_Written exercise_
Convert the data below into a Markdown table with the columns "Row" and "Line," numbering each non-blank line and skipping blank ones. Leave the pictures out of the table.

(Source data)
::::

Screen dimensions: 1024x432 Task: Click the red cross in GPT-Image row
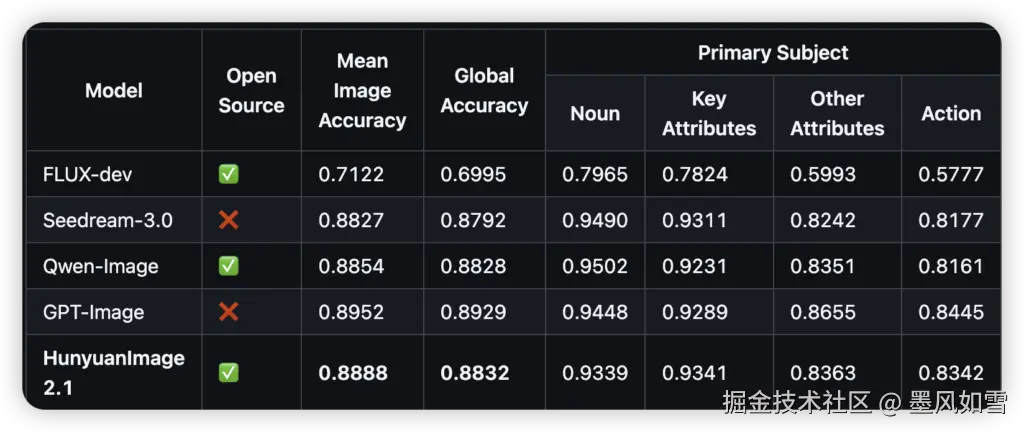[x=229, y=312]
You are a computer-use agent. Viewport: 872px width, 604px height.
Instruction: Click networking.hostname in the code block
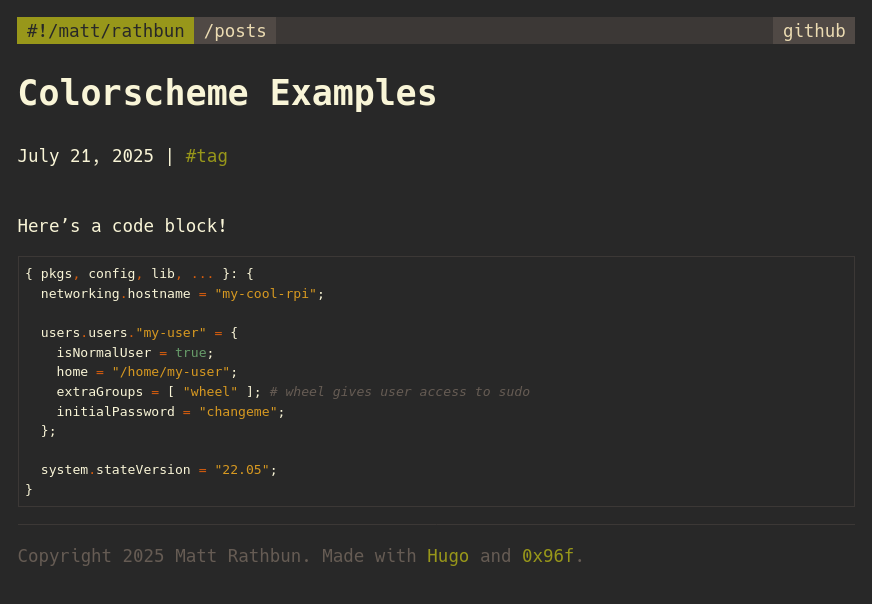point(115,294)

::::

_Exercise output_
| Row | Line |
|---|---|
| 1 | Screen dimensions: 1024x432 Task: Click the red cross in GPT-Image row |
| 2 | [x=229, y=312] |
| 3 | You are a computer-use agent. Viewport: 872px width, 604px height. |
| 4 | Instruction: Click networking.hostname in the code block |
| 5 | point(115,294) |